* **Given text**
────────────────────────────────────────

Should Christians Worship Sacred Images? John of Damascus & Icons
The Church of Christ tends to be pretty averse to religious imagery. It's rare for Churches of Christ to display artwork depicting Jesus, the saints, or even biblical scenes outside Sunday school classes. It does happen, but usually it's an accident indicating the building was purchased from a denomination. It's possible this situation arose from our anti-Catholic roots.
I grew up hearing that Catholics worshiped idols of Mary and the other saints. Eventually, I began to suspect that wasn't the whole truth and that the issue was more complicated than I'd been led to believe. However, it's always been hard for me to see much of a difference between the way pagans and Catholics interact with their figures. However, I've only recently become interested enough in this topic to start seriously researching, and I decided to read an ancient classic on the topic. John of Damascus' 'Discourses on Sacred Images' was written around AD 730 as Eastern Christians were coming into contact with their new Muslim adversaries. Islam condemns religious images as idolatrous, and they therefore condemned Christians for venerating images of Jesus and the saints.
Byzantine emperor Leo III reigned during John's era, and he supported a wing of Christians who embraced iconoclasm (the belief that images and icons are sinful). In John's three-part work in defense of sacred images, he sought to secure a practice he claimed was passed down from Jesus and his apostles. According to John, the whole church had practiced the worship of images since its founding, and thus the anti-image movement was an unholy "innovation" threatening church unity.
Underlying the debate about sacred images is the question: "What is worship?" Do Catholics and Orthodox really worship images? According to John of Damascus, the answer is "yes," but the real source of misunderstanding is about the meaning of worship and what can be worshiped. John argued there are numerous kinds of worship due to various people and objects. He defined worship using five components: fear, desire, honor, submission, and humiliation. I've never personally heard anyone in the Church of Christ attempt to define the meaning of worship, and it occurred to me that this was a very unfortunate oversight.

────────────────────────────────────────

Rows from a dataset
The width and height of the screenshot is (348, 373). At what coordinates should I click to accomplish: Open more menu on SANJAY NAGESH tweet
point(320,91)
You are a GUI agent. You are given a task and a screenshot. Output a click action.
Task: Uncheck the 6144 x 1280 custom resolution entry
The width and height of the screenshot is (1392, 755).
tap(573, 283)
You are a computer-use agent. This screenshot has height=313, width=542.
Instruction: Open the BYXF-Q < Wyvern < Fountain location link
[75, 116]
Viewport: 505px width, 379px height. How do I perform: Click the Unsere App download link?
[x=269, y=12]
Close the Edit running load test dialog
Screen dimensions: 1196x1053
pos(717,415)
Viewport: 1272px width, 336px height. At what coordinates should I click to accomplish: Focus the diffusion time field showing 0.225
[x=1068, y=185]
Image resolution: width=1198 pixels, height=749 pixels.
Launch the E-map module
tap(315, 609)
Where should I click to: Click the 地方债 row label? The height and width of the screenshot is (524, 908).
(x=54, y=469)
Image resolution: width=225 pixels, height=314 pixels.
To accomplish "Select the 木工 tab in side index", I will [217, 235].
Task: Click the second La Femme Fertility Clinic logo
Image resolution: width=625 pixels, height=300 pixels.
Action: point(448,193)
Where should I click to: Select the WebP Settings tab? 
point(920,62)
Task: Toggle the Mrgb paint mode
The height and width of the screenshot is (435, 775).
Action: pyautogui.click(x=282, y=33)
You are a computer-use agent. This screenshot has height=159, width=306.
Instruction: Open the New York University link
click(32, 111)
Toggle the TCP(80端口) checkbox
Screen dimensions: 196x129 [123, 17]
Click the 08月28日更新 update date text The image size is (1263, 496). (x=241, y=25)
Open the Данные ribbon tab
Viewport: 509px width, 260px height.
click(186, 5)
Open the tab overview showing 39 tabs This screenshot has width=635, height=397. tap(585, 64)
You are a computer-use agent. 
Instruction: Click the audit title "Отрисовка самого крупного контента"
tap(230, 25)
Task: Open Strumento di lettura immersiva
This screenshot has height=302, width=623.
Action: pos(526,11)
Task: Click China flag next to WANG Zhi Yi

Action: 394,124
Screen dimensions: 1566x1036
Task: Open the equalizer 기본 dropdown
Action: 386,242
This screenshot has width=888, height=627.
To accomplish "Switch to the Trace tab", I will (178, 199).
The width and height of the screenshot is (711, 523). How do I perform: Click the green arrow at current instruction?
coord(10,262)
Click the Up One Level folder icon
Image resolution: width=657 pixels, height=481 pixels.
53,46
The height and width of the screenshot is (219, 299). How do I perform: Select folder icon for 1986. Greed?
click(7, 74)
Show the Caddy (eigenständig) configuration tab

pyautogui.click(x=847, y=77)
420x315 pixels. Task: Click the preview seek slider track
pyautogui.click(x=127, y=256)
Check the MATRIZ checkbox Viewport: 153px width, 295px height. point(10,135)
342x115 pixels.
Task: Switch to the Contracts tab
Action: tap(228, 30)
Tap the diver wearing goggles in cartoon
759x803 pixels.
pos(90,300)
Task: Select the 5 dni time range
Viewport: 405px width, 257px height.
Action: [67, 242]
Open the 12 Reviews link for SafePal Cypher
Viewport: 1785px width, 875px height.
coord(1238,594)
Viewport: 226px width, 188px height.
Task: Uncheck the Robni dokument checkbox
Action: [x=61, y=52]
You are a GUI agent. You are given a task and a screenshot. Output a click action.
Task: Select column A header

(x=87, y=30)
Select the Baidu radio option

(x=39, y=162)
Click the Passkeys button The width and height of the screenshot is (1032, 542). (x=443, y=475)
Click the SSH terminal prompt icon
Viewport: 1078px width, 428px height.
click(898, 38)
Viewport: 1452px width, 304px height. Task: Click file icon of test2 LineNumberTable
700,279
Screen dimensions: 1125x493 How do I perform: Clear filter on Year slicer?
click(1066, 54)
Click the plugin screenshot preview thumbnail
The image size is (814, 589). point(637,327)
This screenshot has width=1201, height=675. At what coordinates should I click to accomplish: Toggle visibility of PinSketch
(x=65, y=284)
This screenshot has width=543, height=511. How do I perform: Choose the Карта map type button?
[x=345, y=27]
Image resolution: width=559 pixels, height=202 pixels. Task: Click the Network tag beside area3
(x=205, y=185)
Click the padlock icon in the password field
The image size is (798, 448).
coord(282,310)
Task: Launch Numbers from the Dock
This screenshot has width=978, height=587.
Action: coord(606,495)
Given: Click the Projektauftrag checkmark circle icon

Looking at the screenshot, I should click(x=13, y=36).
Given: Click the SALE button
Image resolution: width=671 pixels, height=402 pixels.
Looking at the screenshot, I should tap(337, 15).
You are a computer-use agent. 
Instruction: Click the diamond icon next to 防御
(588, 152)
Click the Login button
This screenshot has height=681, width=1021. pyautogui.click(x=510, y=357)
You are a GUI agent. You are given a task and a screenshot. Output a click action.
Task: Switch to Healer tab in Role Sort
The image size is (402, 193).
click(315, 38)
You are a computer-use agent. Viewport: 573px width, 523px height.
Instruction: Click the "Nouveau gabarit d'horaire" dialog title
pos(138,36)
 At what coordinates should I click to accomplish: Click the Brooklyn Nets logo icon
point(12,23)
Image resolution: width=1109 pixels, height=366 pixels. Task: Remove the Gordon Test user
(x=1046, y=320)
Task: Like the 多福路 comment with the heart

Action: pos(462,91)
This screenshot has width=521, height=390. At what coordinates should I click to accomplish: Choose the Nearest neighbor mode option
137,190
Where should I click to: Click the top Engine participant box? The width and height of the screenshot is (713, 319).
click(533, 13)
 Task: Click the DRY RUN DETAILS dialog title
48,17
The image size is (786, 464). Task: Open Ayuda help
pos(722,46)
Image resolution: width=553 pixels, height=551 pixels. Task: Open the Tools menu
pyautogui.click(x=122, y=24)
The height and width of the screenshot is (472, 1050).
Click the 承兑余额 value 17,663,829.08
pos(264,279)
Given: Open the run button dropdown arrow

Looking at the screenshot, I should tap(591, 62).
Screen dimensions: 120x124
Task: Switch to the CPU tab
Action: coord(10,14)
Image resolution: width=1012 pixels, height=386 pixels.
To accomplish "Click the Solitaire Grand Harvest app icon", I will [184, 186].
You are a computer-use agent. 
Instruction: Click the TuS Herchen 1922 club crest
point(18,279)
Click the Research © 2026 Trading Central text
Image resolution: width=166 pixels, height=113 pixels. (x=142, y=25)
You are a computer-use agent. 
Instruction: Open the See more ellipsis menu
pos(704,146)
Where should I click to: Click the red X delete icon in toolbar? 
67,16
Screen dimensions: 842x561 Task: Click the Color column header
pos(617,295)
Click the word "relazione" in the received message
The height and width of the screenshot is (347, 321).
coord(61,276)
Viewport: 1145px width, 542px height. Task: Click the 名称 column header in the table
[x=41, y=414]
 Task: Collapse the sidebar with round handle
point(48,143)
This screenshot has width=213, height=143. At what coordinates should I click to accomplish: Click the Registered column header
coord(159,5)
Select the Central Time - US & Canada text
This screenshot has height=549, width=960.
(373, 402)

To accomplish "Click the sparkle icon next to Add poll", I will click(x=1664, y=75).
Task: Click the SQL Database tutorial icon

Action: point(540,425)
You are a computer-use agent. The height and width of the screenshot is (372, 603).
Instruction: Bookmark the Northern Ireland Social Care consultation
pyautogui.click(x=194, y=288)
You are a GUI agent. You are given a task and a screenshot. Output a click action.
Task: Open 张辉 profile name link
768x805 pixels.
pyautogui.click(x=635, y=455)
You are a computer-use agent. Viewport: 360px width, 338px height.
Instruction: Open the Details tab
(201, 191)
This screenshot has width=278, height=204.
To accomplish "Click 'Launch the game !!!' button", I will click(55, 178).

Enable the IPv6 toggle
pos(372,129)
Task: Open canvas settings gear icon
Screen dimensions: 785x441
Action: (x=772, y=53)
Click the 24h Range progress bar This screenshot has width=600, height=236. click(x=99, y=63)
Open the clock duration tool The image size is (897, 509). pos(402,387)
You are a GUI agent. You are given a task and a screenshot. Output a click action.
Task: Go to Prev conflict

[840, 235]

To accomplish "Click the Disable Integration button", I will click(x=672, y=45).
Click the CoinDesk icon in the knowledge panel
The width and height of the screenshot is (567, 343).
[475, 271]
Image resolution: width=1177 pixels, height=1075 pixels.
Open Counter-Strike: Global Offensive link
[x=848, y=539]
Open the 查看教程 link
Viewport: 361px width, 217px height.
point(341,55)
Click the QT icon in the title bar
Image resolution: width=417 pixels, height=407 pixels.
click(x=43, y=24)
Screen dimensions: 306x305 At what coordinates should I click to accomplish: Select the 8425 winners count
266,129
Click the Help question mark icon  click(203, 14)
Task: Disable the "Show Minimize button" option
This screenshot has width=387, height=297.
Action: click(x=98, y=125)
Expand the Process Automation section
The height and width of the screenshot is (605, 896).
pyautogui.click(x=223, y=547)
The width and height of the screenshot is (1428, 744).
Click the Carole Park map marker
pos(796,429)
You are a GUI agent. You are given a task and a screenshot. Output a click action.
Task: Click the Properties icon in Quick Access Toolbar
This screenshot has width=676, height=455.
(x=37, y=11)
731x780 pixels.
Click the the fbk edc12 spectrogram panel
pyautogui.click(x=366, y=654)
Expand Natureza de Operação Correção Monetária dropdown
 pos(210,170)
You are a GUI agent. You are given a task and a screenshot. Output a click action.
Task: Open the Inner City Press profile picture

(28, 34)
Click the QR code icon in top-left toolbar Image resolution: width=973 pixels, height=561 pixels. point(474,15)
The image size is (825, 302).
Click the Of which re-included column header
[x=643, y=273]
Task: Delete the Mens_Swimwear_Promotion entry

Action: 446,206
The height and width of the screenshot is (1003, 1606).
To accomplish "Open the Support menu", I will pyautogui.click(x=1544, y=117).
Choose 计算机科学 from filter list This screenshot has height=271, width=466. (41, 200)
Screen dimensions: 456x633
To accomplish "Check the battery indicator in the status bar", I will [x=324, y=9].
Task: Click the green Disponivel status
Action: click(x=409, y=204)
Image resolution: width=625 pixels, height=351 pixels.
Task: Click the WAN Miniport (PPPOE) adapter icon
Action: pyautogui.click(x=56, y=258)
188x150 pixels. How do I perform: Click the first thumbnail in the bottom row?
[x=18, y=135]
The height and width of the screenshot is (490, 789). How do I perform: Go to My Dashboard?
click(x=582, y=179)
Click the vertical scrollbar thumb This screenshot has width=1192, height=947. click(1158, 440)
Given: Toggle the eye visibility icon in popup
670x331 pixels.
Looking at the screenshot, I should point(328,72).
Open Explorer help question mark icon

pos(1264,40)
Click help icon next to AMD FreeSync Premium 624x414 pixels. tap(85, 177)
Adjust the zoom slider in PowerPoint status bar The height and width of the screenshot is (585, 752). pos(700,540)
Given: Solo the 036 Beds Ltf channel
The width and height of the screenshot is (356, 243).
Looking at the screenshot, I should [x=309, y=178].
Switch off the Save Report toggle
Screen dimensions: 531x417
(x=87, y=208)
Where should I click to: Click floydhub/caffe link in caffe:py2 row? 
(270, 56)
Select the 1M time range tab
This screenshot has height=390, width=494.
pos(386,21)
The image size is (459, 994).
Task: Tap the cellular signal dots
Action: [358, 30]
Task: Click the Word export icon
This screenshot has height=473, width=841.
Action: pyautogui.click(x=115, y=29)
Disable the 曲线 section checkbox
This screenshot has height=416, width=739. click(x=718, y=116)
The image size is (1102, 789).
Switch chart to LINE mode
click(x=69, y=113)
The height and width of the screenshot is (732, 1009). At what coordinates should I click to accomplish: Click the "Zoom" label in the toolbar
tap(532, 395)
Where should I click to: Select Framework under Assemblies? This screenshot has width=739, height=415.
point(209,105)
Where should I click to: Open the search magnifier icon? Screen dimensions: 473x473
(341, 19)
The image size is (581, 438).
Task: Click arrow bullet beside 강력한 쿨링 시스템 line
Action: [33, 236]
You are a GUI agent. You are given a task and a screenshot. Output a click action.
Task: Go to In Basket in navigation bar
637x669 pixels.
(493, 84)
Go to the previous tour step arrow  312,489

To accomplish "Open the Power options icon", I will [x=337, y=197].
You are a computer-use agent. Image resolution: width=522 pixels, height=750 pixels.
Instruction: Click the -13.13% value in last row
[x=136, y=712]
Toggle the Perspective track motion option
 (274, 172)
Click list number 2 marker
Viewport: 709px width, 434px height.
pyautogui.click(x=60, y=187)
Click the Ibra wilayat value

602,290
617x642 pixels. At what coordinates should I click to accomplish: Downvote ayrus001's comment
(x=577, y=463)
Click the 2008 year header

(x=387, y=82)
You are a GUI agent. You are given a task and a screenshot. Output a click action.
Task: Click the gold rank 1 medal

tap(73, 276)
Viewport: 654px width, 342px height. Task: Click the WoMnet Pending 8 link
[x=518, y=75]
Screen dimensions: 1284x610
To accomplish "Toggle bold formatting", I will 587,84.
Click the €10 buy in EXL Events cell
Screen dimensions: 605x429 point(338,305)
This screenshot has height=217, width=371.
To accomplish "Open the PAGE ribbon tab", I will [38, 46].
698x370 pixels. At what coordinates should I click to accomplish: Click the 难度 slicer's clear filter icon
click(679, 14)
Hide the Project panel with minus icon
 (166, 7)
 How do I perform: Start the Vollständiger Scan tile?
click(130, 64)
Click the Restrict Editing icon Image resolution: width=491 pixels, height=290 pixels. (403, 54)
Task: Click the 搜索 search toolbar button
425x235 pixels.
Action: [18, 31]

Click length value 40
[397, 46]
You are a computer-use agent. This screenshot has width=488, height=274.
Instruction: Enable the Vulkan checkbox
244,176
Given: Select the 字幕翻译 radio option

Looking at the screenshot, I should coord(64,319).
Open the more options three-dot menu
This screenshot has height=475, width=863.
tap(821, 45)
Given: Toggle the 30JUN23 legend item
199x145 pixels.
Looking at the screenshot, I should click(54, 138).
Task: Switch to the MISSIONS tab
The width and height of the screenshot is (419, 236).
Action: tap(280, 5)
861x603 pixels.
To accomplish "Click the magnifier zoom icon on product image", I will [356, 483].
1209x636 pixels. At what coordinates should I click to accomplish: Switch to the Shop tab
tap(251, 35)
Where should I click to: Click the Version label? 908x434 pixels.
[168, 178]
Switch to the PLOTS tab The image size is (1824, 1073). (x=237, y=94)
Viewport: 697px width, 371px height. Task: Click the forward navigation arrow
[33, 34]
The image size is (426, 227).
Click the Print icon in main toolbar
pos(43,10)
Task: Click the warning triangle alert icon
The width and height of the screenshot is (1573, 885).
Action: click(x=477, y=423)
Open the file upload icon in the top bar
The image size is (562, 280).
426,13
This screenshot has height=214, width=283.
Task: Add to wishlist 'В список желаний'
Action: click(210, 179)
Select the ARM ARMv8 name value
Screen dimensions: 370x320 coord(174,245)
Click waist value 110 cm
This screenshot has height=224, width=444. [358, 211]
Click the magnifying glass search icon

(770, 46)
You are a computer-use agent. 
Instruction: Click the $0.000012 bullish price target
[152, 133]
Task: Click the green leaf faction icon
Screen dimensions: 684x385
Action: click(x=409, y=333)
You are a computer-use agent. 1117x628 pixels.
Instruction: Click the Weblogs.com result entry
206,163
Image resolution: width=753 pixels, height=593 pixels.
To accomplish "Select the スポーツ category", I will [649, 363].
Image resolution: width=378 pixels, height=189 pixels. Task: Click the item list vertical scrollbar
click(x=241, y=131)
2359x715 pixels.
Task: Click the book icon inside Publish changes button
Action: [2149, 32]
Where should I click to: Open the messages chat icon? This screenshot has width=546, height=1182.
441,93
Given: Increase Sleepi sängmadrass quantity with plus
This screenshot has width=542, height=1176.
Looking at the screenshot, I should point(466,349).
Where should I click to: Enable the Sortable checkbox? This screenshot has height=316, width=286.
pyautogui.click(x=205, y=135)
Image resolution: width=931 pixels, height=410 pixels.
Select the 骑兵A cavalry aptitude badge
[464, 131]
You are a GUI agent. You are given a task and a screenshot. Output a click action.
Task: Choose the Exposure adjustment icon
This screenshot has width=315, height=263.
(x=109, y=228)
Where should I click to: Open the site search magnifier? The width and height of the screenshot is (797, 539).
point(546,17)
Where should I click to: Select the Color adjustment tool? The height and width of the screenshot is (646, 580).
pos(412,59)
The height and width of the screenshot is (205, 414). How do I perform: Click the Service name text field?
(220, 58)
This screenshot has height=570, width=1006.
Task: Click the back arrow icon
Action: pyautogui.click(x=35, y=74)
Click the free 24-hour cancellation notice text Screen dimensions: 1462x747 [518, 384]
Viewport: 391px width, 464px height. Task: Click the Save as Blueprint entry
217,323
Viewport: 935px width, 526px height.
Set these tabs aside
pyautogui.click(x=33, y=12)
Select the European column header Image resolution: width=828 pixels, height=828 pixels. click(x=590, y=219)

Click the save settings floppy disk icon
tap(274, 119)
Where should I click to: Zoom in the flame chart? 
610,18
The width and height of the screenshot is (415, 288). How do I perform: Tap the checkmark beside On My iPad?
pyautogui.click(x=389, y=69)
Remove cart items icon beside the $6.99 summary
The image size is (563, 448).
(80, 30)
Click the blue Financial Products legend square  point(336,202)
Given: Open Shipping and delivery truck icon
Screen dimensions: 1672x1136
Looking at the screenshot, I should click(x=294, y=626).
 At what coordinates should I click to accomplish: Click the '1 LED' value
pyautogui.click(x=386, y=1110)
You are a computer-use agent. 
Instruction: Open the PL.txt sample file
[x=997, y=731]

────────────────────────────────────────

* **To be done**
**1.** Answer these from the post on John of Damascus and icons:
(a) Around what year was 'Discourses on Sacred Images' written?
(b) Which Byzantine emperor reigned during John's era?
(c) What five components did John use to define worship?
**2.** Pick up the post on John of Damascus and icons after its final sentence and keep writing it.

* **Answers for this exercise**
**1.**
(a) Around AD 730.
(b) Leo III.
(c) Fear, desire, honor, submission, and humiliation.

**2.**
According to John, there's one form of worship that should only be directed towards God, and that form of worship is called "latreia" (Greek): "The first kind is the worship of latreia, which we give to God, who alone is adorable by nature" (page 104). Non-latreia worship, or veneration, can be directed towards all kinds of things: angels, authority figures, children, lovers, pets, photographs, places, etc. John wrote: "I honor all matter besides, and venerate it" (page 16). John cited several instances of this: Abraham worshiped the Hittites after buying the cave of Machpelah, Jacob worshiped the coat of many colors after thinking Joseph had died, the Israelites worshiped the bronze serpent in the wilderness, Joshua worshiped the Angel of the Lord, and various people worshiped pharaohs and kings. Different forms of worship can and should be given to non-divine figures. Honor should be given to whomever it's due.
The argument, then, is ultimately about what God sought to forbid when he issued the Ten Commandments in Exodus 20: "You shall not make for yourself a carved image, or any likeness of anything that is in heaven above, or that is in the earth beneath, or that is in the water under the earth." Did God mean to ban images and icons? If so, did that ban carry over into the New Testament?
John of Damascus argued that God never banned the use of sacred images in the way that Catholicism and Orthodoxy use them, he was specifically banning the production and use of idols. John wrote: "God, who enjoins Israel not to make any graven thing, likeness or image of anything in heaven or on earth, also orders Moses to make carved cherubim" (page 128). God instructed Moses, Solomon, and Ezekiel about temples filled with images of trees, bulls, and angels. God gave Moses the model for the tabernacle, including cherubims, not long after issuing his ban on graven images in the Ten Commandments. Did God contradict himself? Of course not, so we should modify our understanding of what God forbade among the Israelites.
John also argued that any prohibition issued by God against the Israelites should be considered in light of the Israelites immaturity and weakness in relation to their idolatrous neighbors. Christians, however, have matured out of this weakness and are no longer in need of any ban. We now understand the truth that fleshly images are good, if used correctly, because Christ came in the flesh and became the ultimate image of an invisible God.
Most of Christendom agrees that religious images are acceptable. There are a few exceptions, including parts of the Church of Christ, but almost every denomination for thousands of years has admitted the usefulness of images. If nothing else, religious art has been regarded as "books for the illiterate," and John pointed out that words are simply abstracted images. The only difference between a religious painting and a biblical narrative is the nature of the mental reconstruction one's brain has to perform. Both portray ancient events with no modern witnesses.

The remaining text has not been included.